"Waktu Itu" menjadi potret seseorang yang masih terjebak dalam penantian, Harapan untuk melupakan, perlahan berubah menjadi rasa cemburu dan amarah setiap kali melihat orang yang pernah dicintai bersama orang lain. Melalui lirik yang sederhana, Minodrama mengajak pendengar menyelami fase ketika kenangan masih sulit dilepas.
Dari sisi musikalitas, "Waktu Itu" menunjukkan perkembangan Minodrama yang semakin matang, membuat lagu ini terasa ringan untuk dinikmati tanpa kehilangan kedalaman emosinya.

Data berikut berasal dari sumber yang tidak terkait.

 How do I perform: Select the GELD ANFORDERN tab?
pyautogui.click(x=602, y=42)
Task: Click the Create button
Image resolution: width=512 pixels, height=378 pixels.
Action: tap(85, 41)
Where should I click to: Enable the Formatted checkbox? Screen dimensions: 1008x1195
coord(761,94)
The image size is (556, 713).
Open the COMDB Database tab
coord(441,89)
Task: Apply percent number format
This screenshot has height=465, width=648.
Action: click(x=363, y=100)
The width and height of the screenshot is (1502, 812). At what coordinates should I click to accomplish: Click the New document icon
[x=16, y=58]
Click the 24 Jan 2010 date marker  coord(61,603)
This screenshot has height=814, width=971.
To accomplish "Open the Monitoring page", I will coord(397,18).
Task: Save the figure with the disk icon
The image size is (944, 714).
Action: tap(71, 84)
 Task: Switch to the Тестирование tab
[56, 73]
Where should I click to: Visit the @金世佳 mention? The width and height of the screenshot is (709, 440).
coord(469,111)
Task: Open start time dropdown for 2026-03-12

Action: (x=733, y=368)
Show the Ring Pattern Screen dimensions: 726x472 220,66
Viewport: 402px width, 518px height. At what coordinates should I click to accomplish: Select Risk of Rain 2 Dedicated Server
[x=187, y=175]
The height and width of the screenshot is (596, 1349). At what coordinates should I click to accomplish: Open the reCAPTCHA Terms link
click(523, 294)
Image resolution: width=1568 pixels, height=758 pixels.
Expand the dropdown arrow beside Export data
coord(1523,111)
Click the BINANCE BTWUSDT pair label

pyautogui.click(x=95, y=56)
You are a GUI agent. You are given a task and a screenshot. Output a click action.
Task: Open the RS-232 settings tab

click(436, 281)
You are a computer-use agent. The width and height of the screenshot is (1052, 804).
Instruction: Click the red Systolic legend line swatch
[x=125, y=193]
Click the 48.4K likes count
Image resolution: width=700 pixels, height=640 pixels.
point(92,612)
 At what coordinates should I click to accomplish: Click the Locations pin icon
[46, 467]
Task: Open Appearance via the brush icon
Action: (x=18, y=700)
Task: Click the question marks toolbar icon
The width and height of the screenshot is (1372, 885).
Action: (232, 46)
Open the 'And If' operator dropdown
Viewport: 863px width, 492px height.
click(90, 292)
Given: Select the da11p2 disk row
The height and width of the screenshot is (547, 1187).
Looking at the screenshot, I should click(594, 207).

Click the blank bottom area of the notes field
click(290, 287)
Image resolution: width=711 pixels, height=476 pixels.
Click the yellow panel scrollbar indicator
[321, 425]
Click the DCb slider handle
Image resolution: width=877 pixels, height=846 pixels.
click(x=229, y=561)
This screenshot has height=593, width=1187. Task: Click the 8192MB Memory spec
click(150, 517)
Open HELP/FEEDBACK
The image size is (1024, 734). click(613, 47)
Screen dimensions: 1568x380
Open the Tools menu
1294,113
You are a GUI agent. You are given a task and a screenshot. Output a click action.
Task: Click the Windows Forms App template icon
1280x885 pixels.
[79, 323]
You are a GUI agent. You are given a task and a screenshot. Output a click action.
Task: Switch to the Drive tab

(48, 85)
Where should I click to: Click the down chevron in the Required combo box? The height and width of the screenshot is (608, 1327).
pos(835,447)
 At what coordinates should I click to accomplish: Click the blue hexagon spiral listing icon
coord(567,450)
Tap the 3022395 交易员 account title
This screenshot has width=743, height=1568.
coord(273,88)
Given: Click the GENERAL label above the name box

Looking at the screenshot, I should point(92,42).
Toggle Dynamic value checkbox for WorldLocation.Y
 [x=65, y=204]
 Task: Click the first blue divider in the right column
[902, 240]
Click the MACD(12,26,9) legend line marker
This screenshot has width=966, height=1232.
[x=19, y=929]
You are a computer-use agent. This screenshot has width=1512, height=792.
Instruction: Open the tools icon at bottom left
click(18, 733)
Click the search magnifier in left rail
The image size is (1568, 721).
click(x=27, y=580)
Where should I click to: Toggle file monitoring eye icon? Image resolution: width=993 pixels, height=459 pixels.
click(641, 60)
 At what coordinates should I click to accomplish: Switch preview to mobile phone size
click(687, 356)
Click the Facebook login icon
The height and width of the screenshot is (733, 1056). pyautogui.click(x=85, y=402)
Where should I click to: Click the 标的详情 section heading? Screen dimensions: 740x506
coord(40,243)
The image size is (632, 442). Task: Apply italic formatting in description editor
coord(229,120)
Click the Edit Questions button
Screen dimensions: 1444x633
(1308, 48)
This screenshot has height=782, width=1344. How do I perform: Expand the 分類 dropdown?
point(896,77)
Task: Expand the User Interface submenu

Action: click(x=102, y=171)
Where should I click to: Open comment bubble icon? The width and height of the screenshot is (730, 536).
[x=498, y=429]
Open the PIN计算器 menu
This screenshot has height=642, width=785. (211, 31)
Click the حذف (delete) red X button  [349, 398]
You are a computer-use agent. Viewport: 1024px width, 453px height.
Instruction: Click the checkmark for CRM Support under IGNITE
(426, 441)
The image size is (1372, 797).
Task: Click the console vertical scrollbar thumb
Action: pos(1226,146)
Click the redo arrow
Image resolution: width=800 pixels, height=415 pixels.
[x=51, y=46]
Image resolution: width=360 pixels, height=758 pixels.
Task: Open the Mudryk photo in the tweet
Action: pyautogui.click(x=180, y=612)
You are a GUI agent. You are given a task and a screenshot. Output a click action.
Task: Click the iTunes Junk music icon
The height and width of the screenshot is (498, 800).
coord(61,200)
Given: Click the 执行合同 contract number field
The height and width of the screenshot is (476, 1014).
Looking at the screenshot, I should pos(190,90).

Dengan lagu yang mudah dicerna, "Waktu Itu" diharapkan mampu menjadi teman bagi siapa saja yang pernah berada di fase sulit untuk melepaskan seseorang.
Bersamaan dengan perilisan singlenya, Minodrama juga merilis video lirik yang dibuat oleh Hilman Wirahman bersama The Everlasting89 sebagai rumah produksi. Visual yang sederhana diambil dari cover single "Waktu Itu".
Untuk memperkenalkan lagu ini secara langsung kepada pendengar, Minodrama akan menggelar rangkaian tur promosi bertajuk "Waktu Itu Tour" yang akan mengunjungi Lima kota sepanjang akhir Juli hingga awal Agustus 2026. Melalui tur ini, Minodrama ingin membawa pengalaman mendengarkan "Waktu Itu" secara intim sekaligus bertemu dengan para pendengar di berbagai daerah.